Next Sunday, postmodernist architect Charles Jencks’ Garden of Cosmic Speculation will be open to the public for one day only.
Space, time, and all the complexities of the universe are celebrated and reflected in nature across the 30 curious acres in Jencks' South-West Scotland home.
Kamasi Washington, who began his Heaven and Earth tour in London on Wednesday night, arrives a few days too early to enjoy it. However, his performance embodied a cosmic contemplation all of its own.
“The only person who looks up at the stars more than me is this guy”, Washington admits as he introduces keyboardist Brandon Coleman, the first of many endearing introductions to his band. Trombonist Ryan Porter is a childhood friend who could, at the age of twelve, “find blues in running out of peanut butter”, whilst upright bassist Miles Mosely is downright fierce. “We are going to go on a journey tonight”, grins Washington in paced and assured tone.

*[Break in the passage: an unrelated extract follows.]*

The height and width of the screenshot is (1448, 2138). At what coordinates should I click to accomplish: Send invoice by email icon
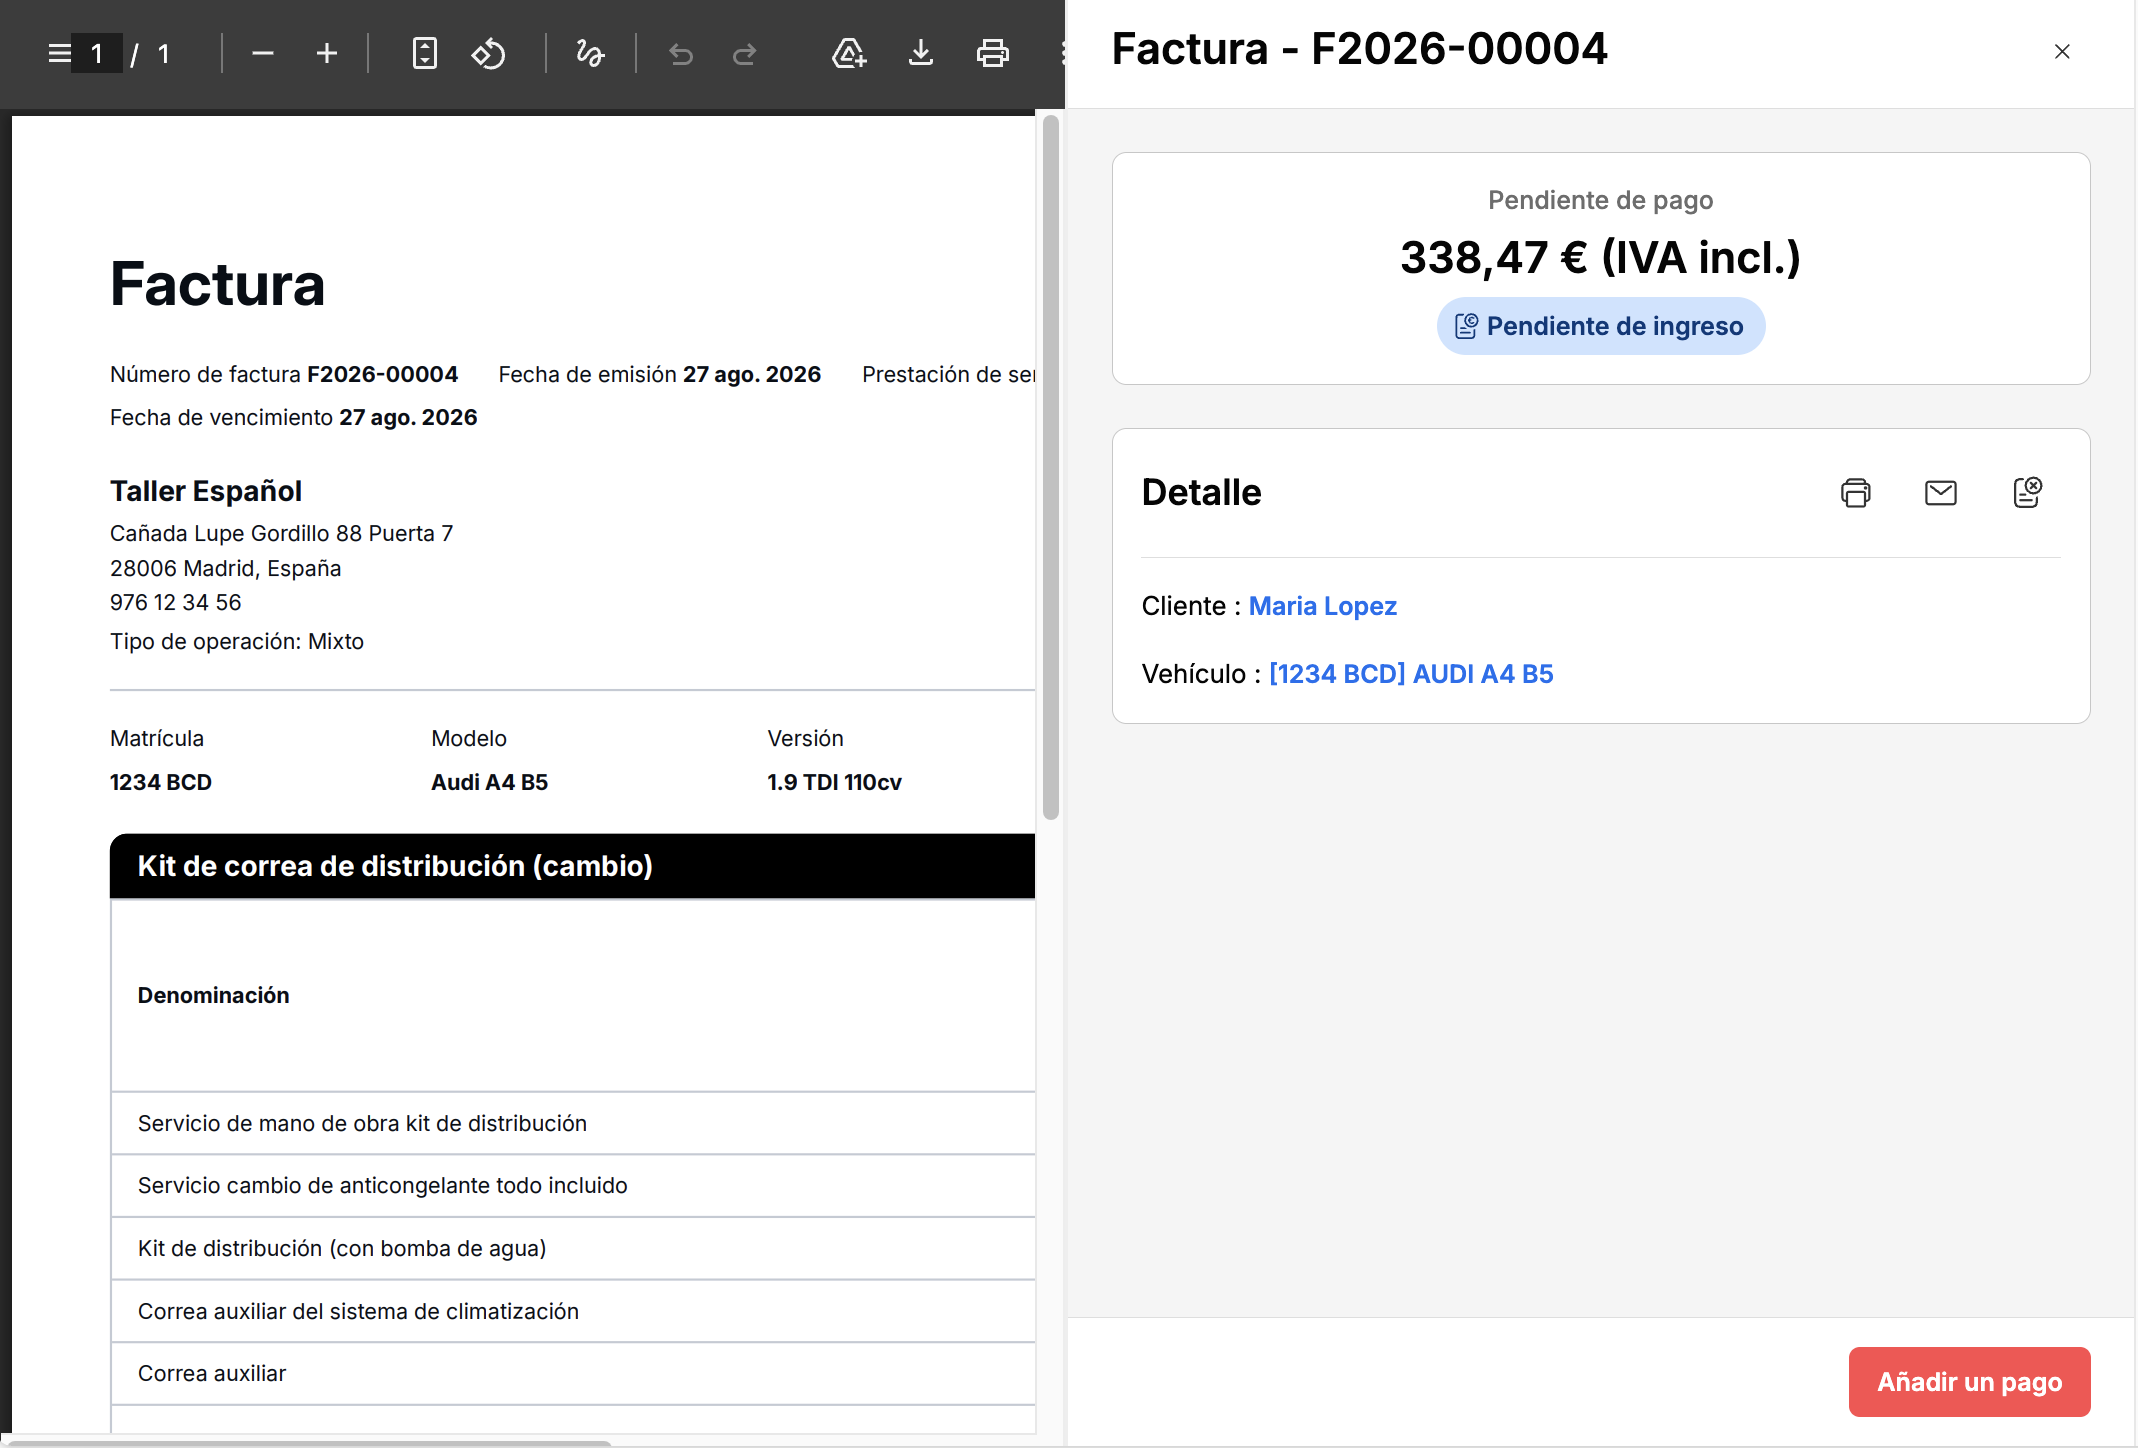1941,492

Continuing in the late-Twentieth Century Afro-futurist tradition, the Californian is a stalwart in the cosmic style of jazz, celebrating the utopian potential of an infinite universe. In the past few years, he's helped lead a new wave of voyagers into the limelight through his innovation and numerous collaborations. There is a sense of reverence that accompanies watching a man like Washington, bold in attitude and appearance, command a venue like The Roundhouse, with its vast dome echoing back the epic scores of “The Space Travelers Lullaby” and “Fists of Fury” from the upcoming full-length record, Heaven and Earth.
“Fists of Fury” is breathtaking, as Coleman works unfathomably rapidly on the keys. Its Latin beats become hypnotising, as two drummers take turns switching between the main rhythm and off-beat solos for a section that lasts at least 5 minutes. It's not the only virtuosic call-and-response of the night. For “Truth” (from 2017's Harmony of Difference EP) Washington invites Mercury-nominated, London-based saxophonist Shabaka Hutchings to join him, the two digging each other’s style as the latter adopts a jerky, hysterical rhythm to counter the former’s sweeter tenor tone.
Vocalist Patricia Quinn seems to be of a different psychic plane, with a voice as powerful and theatrical as her physical performance. Her frantic Gestus communicates a potent range of emotions, delivering an almost physical impact when she promises “When I’m faced with unjust injury / Then I change my hands to fists of fury”, and a sense of enlightenment when she declares “We will no longer ask for justice / Instead we will take our retribution”.
This music is frantic and hypnotic by nature, but this outfit's mastery is such that, in spite of this, it never feels overdone. Each song builds and rests just where it needs to, as if of its own accord. It's rare to leave a show feeling both exhausted and galvanised, but Washington carries his audience on a wave of unstoppable potential.